The singer, whose hit song “A Thousand Years” was written for The Twilight Saga: Breaking Dawn – Part 1 in 2011, says that the famous fantasy films remain appointment television for her.
“Any time they’re ever on TV, you know I’m not changing the channel,” she told PEOPLE at Audacy’s Leading Ladies event, presented by Olay Body, at Kings Theater in Brooklyn on Wednesday night. “Any hotel I go to, I’m passing through, and it’s on? I’m like, ‘It’s a must!’”
Perri went on to say that the last time she sat down to watch the five films in full was in 2020.
“[During] the pandemic, I watched all of them,” she said. “They are my people!”
The films, based on the book series by author Stephenie Meyer, helped launch lead Kristen Stewart into a new stratosphere of stardom after the eponymous first film premiered in 2008. The series also featured Taylor Lautner as werewolf Jacob Black and Robert Pattinson as vampire Edward Cullen .

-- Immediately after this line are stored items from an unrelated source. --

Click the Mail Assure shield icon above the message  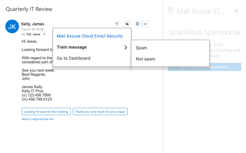(117, 24)
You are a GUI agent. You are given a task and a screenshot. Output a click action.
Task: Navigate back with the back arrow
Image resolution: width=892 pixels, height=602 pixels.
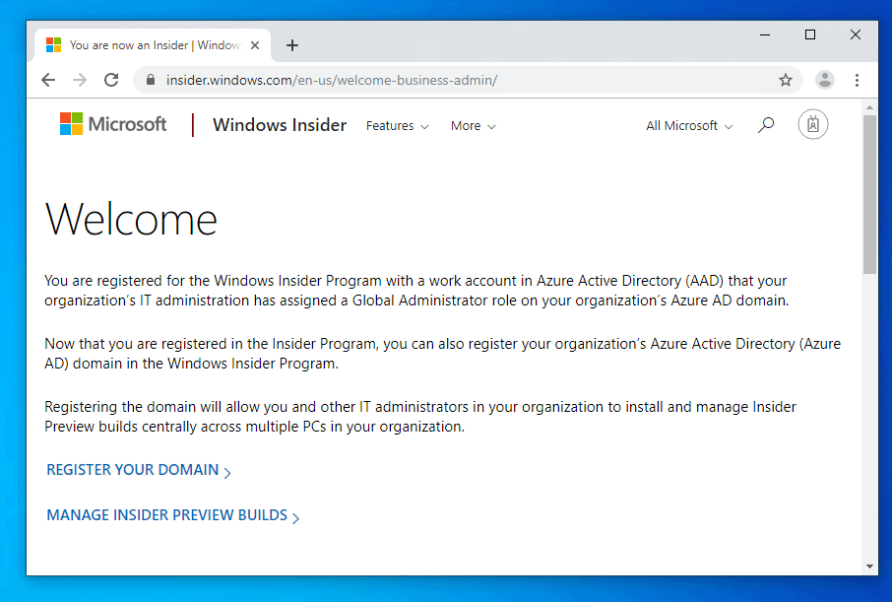(48, 80)
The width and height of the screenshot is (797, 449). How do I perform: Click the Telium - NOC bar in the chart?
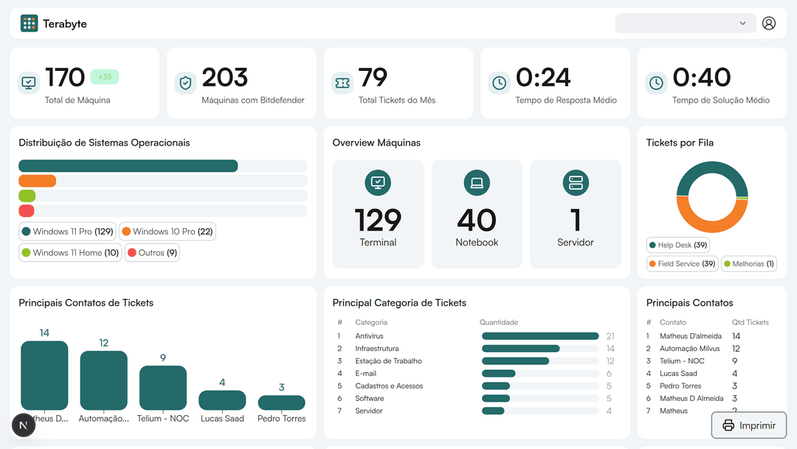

Perri’s song was crafted as the lead single for the penultimate film, and it was designed to help soundtrack the tortured love story between Bella and Edward.

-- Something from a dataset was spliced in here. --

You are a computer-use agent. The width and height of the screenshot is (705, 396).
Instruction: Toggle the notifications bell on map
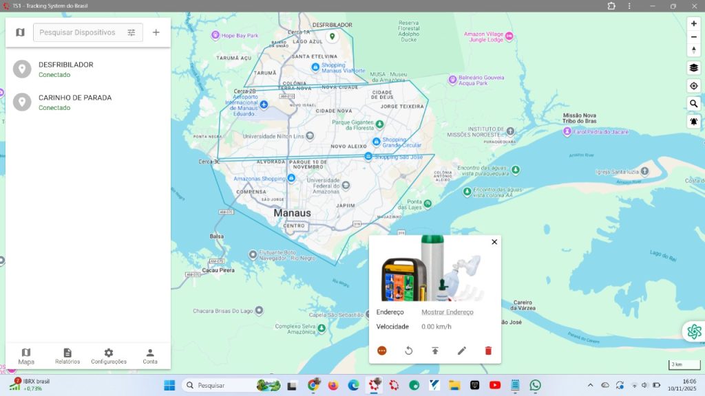(x=693, y=122)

Perri will later take a break from the music industry as she worked to build her family with husband Paul Costabile, which proved to be a challenge for the couple.
They welcomed daughter Carmella in 2018 before facing fertility struggles — Perri miscarried in January 2020, and then, just 10 months later, her daughter Rosie was “born silent” after Perri was hospitalized at eight-and-a-half months pregnant due to complications .
While Perri and Costabile are now the proud parents of 17-month-old daughter Pixie, who they dubbed their “double rainbow baby” when she was born in 2022, Perri has made it her mission to turn her grief into action in order to help other mothers.
Months after Rosie’s death, Perri discovered she had a treatable blood-clotting disorder that may have caused both pregnancy losses.
While the disorder can be screened for while a woman is in her first trimester of pregnancy, the standard protocol set forth by the American College of Obstetricians and Gynecologists calls for the test only after a woman experiences two consecutive early pregnancy losses.
Perri is petitioning for change.
“While I’m waiting for the actual policy to change and for the protocol to change — that takes so long— so like word of mouth is it. So I feel like that’s what I’m working on right now,” she says of raising awareness. “I’m just talking about it all the time, and then I know a lot of people who took the test [and] found out they had it. So many babies have already been saved — it feels so worth it, but I’m not going to stop until women don’t even have to think about it.”